Ce qui frappe en entrant chez Duceppe, c’est l’immense décor, signé Eo Sharp, évoquant le quartier South Side de Chicago, au milieu du XXe siècle. Très réussi ! Les membres de trois générations de la famille Younger vivent entassés dans un minuscule appartement où le cadet doit dormir sur le sofa du salon. Son père, Walter Lee, incarné par le très convaincant Frédéric Pierre, n’en peut plus de voir les siens souffrir quotidiennement d’une telle promiscuité. Il tente de convaincre sa mère, Lena, bouleversante Mireille Métellus, de lui confier une partie de l’héritage paternel, pour se lancer en affaires. Mais, la matriarche hésite, car elle ne croit pas que l’argent puisse être une véritable source d’accomplissement. Elle veut aussi contribuer à payer les études de sa fille Beneatha; Tracy Marcellin s’acquitte bien de ce rôle de jeune femme idéaliste qui, malgré tous les obstacles, veut devenir médecin. Quant à Myriam De Verger, qu’on a déjà pu voir chez Duceppe, notamment dans la pièce Race, elle incarne, avec justesse, une épouse qui ne s’en laisse pas imposer. De son côté, le jeune Malik Gervais-Aubourg, du haut de ses 12 ans, est déjà à l’aise sur scène, mais il manque de projection dans cette vaste salle de plus de 800 sièges, dont un bon nombre étaient inoccupés, vendredi soir.
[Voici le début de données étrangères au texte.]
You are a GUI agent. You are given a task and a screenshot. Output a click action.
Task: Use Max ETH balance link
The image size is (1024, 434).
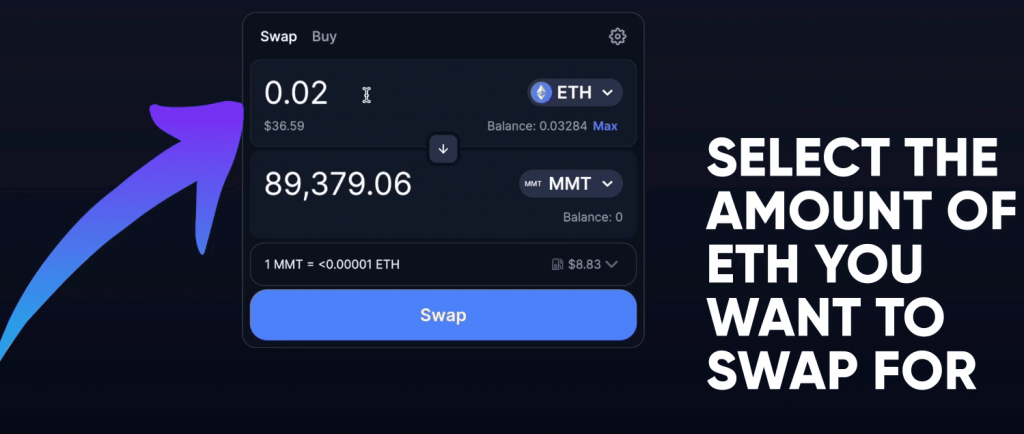(x=605, y=126)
En plus d’être un événement dans l’histoire du théâtre montréalais, cette traduction signée Mishka Lavigne est, en somme, un texte muni de puissants ressorts dramatiques et défendu par de bons comédiens. Autre particularité, on enchaîne les tableaux au son du trompettiste, Jason Selman, qui joue «live» sur des bandes sonores de Mathieu Désy. Voilà un choix fort pertinent, compte tenu du fait qu’on associe d’emblée cet instrument aux musiciens noirs américains, qu’on pense entre autres à Miles Davis, ou Louis Armstrong. Par contre, la mise en scène de Mike Payette s’étend sur deux heures et demie. On pourrait resserrer, entre autres, la longue entrée en matière de la première partie. Cela dit, l’émotion et un certain suspense s’installent progressivement et on ne reste pas insensible devant les Younger.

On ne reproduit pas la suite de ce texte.